## What the task requires
There is material below. Print exactly the lines starting at the line with "This screenshot has width=1510, height=454." and ending at the line with "You are a computer-use", ends included, and no others.

## Supplied material
----------

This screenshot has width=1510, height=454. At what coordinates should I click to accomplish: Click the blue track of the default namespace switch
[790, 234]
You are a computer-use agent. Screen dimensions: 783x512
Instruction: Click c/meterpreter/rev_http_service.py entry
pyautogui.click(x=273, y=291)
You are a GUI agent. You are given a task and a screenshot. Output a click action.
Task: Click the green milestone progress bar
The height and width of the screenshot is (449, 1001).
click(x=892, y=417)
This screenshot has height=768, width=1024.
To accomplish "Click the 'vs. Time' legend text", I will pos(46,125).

----------

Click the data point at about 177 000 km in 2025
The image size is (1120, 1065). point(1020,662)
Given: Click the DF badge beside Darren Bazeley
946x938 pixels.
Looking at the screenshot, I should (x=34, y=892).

----------

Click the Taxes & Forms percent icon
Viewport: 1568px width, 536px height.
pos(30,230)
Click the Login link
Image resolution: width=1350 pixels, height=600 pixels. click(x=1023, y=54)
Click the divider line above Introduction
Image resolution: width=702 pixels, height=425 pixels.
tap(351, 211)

----------

## Task solution
This screenshot has width=1510, height=454. At what coordinates should I click to accomplish: Click the blue track of the default namespace switch
[790, 234]
You are a computer-use agent. Screen dimensions: 783x512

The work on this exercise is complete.